Men like to hear women say this.
Hold on to them.
At 5:39 PM , Kristin said...
Heck if I know. I'm trying to figure out what to do with Burberry earmuffs. I can take them back and get a store credit or something else I'll never wear or I can send them back to the parents. They are SO not me.
At 11:30 PM , Anonymous said...
Kirstin, my dear, you look beautiful in anything. Maybe Allison should have a jewelry party in Canton ...
Tommy Bailey, I aim to please. A high-class girl with cheap tastes!
Oof, Kristin--Burberry earmuffs, huh? That trumps any "what the fuck?" gift I ever got.
FC&F, no worries, my dear. I wouldn't throw them out or anything. I just probably won't wear them. Along with my underpants.
At 12:43 AM , nolongermrsborell said...
"I just probably won't wear them. Along with my underpants. " Statements like this are why Imiss you so much!!!! I can't wait til we get to hang out again. I promise to behave...no hi-jacking strech hummers or bringing shirtless Austailian Lacross players home.No, "hey you with the dreads come with me"(not that that was me, just saying I won't do it!!!" Just good ole fashioned fun like talking aout what great racks we have!!!!!!

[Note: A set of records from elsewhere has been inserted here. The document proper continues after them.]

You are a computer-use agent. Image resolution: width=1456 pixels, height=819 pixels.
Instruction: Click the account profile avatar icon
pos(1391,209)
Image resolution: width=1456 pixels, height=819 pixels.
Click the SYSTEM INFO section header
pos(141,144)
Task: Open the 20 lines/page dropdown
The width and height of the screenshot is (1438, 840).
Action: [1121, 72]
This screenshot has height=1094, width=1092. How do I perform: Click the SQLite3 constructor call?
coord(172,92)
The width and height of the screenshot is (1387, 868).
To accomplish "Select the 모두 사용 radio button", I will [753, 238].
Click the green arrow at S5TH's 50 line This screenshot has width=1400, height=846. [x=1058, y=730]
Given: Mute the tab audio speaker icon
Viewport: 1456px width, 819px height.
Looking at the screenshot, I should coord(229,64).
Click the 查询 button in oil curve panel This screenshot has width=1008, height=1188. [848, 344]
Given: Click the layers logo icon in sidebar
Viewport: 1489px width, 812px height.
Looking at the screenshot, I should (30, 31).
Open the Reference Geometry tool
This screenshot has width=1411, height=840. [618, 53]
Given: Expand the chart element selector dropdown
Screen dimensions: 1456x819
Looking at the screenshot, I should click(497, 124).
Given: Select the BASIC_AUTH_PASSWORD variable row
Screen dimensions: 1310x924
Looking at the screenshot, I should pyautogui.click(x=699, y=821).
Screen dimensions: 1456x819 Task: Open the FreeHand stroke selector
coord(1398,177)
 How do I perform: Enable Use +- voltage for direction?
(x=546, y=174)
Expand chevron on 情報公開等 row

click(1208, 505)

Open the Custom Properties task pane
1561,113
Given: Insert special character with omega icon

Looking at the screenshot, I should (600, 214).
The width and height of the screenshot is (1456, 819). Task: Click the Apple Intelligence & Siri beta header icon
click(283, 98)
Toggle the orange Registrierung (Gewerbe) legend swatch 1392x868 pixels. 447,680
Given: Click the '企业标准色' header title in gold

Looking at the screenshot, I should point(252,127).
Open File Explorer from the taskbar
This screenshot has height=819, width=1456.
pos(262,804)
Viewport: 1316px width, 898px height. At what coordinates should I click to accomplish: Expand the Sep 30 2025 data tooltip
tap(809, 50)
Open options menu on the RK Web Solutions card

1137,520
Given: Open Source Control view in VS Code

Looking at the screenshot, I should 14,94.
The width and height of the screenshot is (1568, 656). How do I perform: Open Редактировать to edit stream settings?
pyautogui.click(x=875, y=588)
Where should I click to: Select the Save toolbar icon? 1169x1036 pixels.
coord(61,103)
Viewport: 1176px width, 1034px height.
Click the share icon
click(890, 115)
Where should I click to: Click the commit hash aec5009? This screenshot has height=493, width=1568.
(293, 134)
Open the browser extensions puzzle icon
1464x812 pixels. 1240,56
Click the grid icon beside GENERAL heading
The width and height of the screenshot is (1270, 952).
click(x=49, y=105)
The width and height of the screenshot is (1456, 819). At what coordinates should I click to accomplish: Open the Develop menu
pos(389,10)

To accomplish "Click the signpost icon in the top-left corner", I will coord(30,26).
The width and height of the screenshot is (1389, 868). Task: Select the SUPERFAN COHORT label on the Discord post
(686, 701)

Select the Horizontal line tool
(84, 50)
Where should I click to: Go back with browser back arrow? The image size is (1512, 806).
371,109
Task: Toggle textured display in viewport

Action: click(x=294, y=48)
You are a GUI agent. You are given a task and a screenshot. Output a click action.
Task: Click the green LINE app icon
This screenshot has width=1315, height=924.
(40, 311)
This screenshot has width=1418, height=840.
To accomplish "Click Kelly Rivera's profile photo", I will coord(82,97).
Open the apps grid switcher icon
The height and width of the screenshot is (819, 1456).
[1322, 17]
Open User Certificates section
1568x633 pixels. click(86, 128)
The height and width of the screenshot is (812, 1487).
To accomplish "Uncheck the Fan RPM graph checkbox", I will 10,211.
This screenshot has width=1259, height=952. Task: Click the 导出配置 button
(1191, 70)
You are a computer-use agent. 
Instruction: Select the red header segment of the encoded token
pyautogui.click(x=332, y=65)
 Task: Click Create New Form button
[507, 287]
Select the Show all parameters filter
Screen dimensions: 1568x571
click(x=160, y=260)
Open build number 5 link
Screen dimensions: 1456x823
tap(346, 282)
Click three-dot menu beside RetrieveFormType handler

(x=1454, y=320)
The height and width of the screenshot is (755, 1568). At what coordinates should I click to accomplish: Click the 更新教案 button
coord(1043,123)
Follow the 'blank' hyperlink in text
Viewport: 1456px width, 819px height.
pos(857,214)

At 9:19 AM , Red Photography said...
I learned during my stint as a left wing radical (more on this another time) that although your intentions are pure, parents don't respond well to asking gifts to be returned for political reasons. Even my liberal parents hated it. I think it's because nobody likes it when people point out their ignorance on a topic, and coming from an offspring it's even worse. Just keep 'em and perhaps in another conversation emphasize your love of amethysts or whatever.
-HP
At 10:14 AM , Anonymous said...
"Hey you with the dreads, come with me!" Oh, I forgot all about that. That Megan Jane, I tell ya. It's going to be hard to top her, but we've got to give it our all.The last time we were at Joe's and went back to Mark's was pretty darn close, but I think we can do better.
Hey Pretty, you're right. "Dad and Paula, I think you're generous but stupid." That's no good.
And I've been considering that there's a very good chance some of my crystals may have come from less-than-ideal beginnings.
At 12:26 PM , M@ said...
You're complaining b/c your folks aren't as flaky as you?!
At 2:01 PM , Anonymous said...
Um, basically, yes, Matty. Shurt Urp.
At 4:55 PM , Emily Maple said...
Hold on to them. I've gotten a lot of not so great jewelry from my parents & although I don't wear it, I treasure every ruby-encrusted, 24-carat gold kitty cat pendant that I own.
At 7:41 PM , Anonymous said...
I'm a little behind on reading your posts, but I don't want the normal diamond ring either! I thought I was the only one! Maybe lapis lazul or something awesome like that! Something with SUBSTANCE, like an opal. YEA!
At 11:35 PM , WanderingGirl said...
I'm with you on the diamonds. Ick. But, keep them in a drawer. I'm sure your parents put a lot of time and $ into thinking up the perfect gift for you, and you don't want to hurt their feelings. Besides, some day you might just have an occassion that demands diamond hoops.
(ps... got here b/c you're linked on many of the pages I read... good stuff!)
At 11:30 AM , 123Valerie said...
Hey Wandering Girl! Glad to have you and your wise counsel. Lord knows I need all of the help I can get.
At 11:33 AM , 123Valerie said...
Tinzy Mama, that sounds lovely! Congrats on the cat, too! I'm a little behind on my D.C. posts!
Hi Em, I might, um, actually wear that cat pendant. Sadly, my folks didn't pass on any of their good-taste genes to me.
At 10:11 AM , Effortlessly Average said...
Keep them. If if if you ever have kids, one of them will love receiving from you what you can then call a "family hierloom."
Oh, and I've got a kickass tub. Big, deep, with lots of jets. On the wall above the foot is a huge picture of a sandy tropical beach. The smell of cleverly hidden aromatic oils fills the air. On the shelf above the head are many different kinds of salts, oils, and bubble bath additives. And finally for your bathing comfort, candles ev-ree-where.
Yes I like me some baths too. Can you tell? heh.